Task objective:
Rewrite the items from the line with "Image resolution: width=900" through the end, replacing "scrollbar" with "scroll bar" and keeping everything else the same. Leave the pictures out of your answer.

Material to process:

※ ※ ※

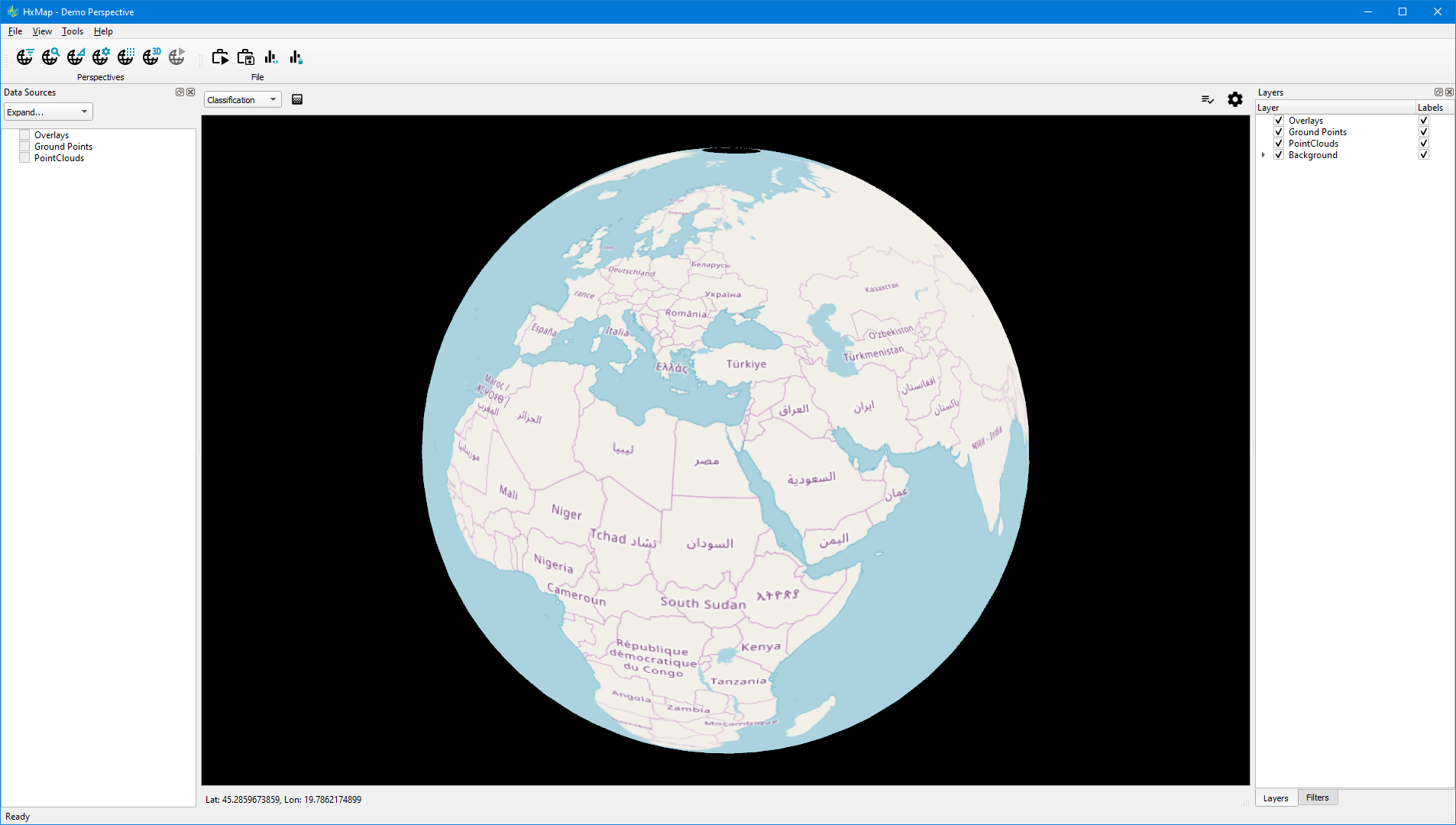
Task: Click the briefcase with play arrow icon
Action: click(220, 57)
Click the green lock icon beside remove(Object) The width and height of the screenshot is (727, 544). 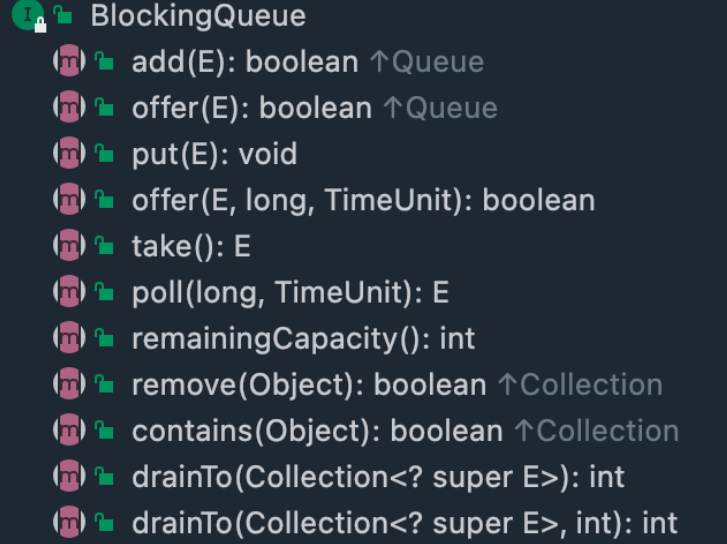[x=104, y=385]
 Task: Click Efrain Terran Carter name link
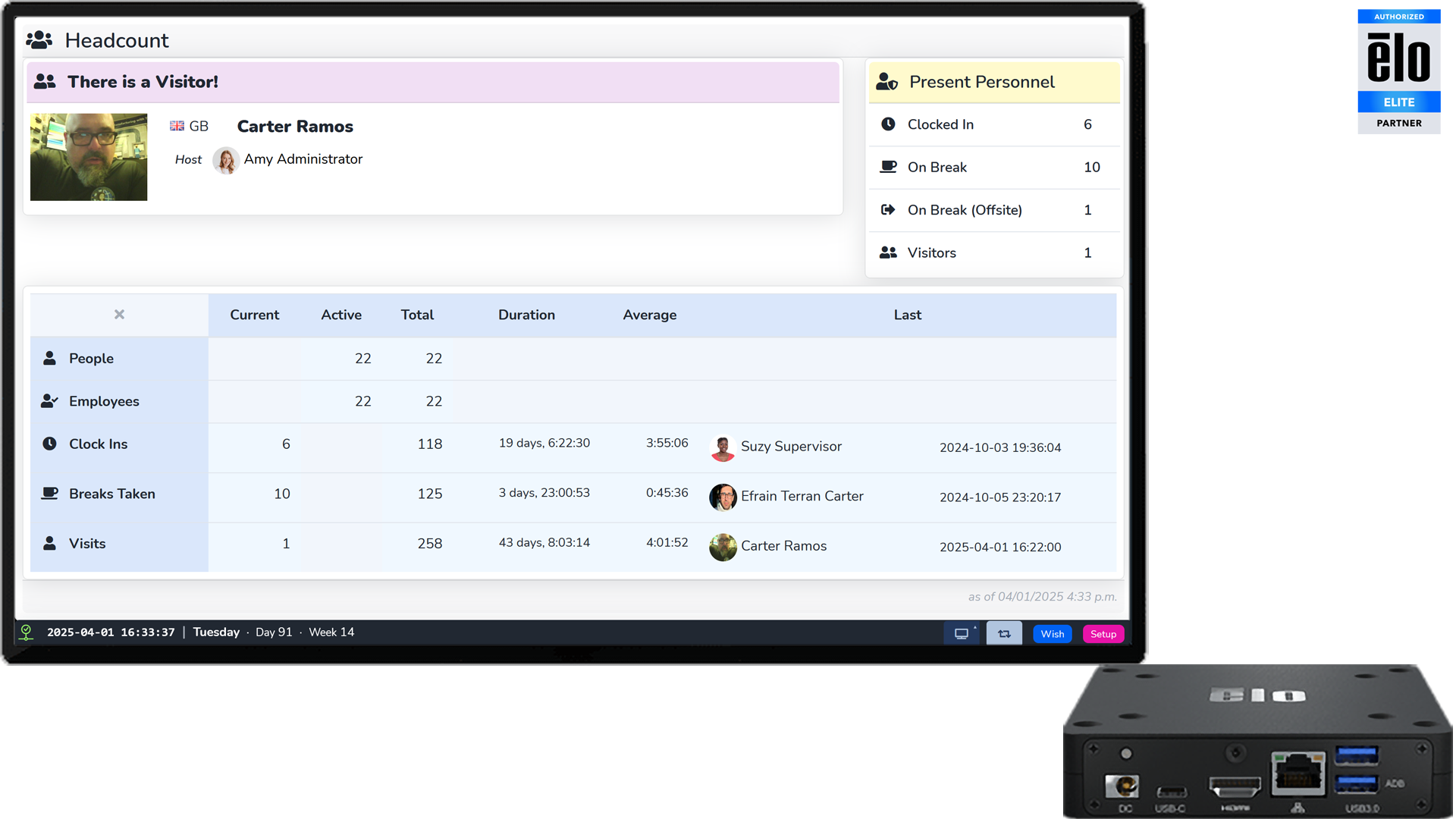coord(802,496)
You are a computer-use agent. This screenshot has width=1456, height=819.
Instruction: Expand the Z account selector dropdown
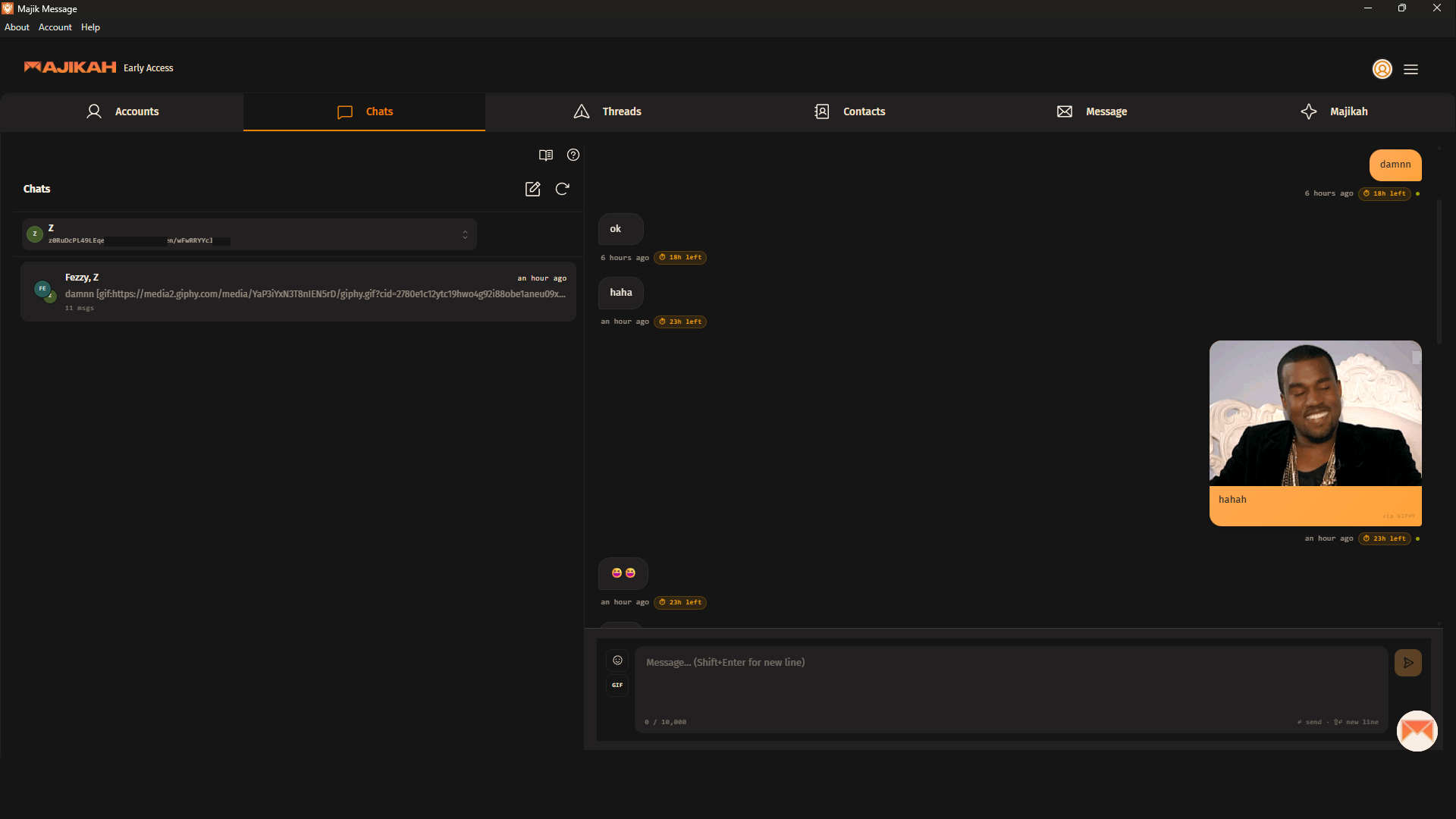tap(465, 234)
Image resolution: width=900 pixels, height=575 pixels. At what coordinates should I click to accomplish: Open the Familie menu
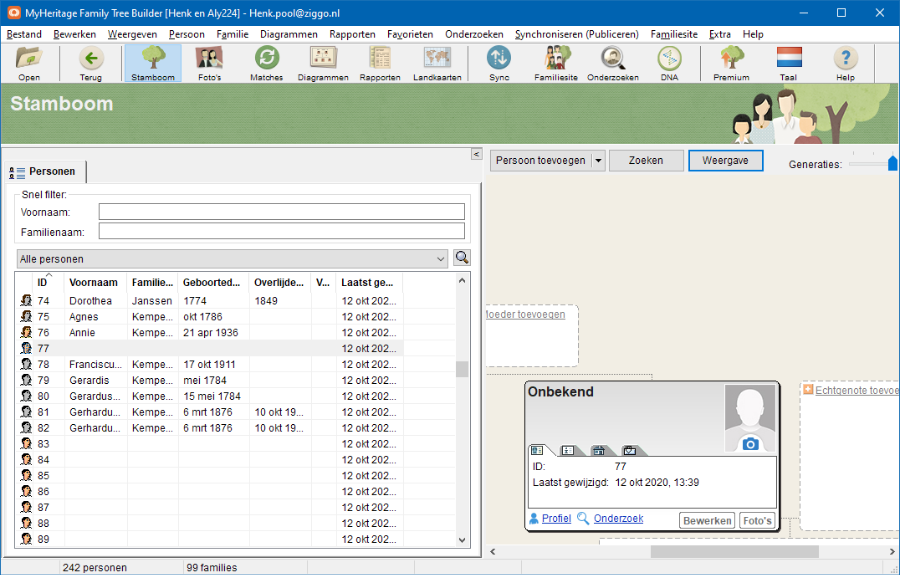[x=232, y=34]
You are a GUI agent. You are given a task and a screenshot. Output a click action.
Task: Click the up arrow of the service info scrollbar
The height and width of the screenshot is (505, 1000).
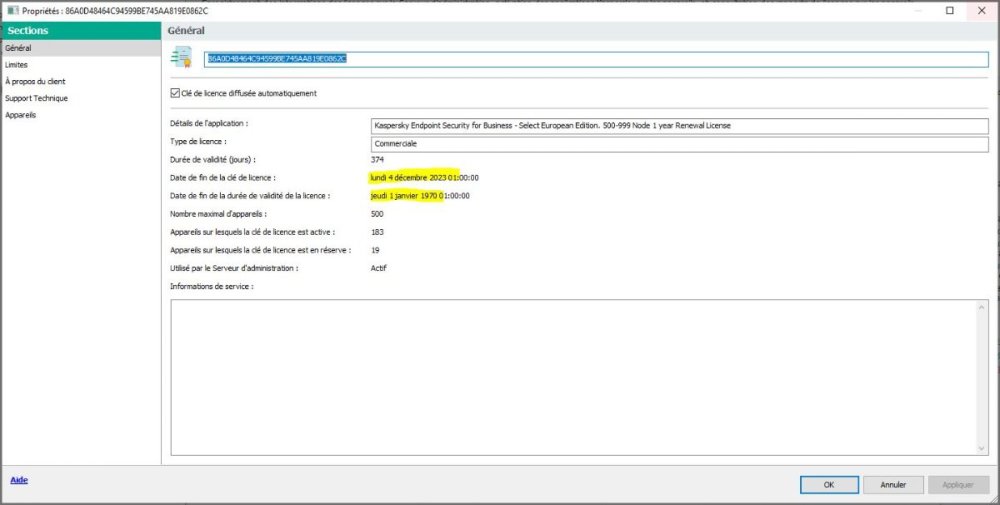(982, 307)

※ ※ ※

Full answer:
Image resolution: width=900 pixels, height=575 pixels. At what coordinates should I click to accomplish: Open the Familie menu
[x=232, y=34]
You are a GUI agent. You are given a task and a screenshot. Output a click action.
Task: Click the up arrow of the service info scroll bar
The height and width of the screenshot is (505, 1000).
(982, 307)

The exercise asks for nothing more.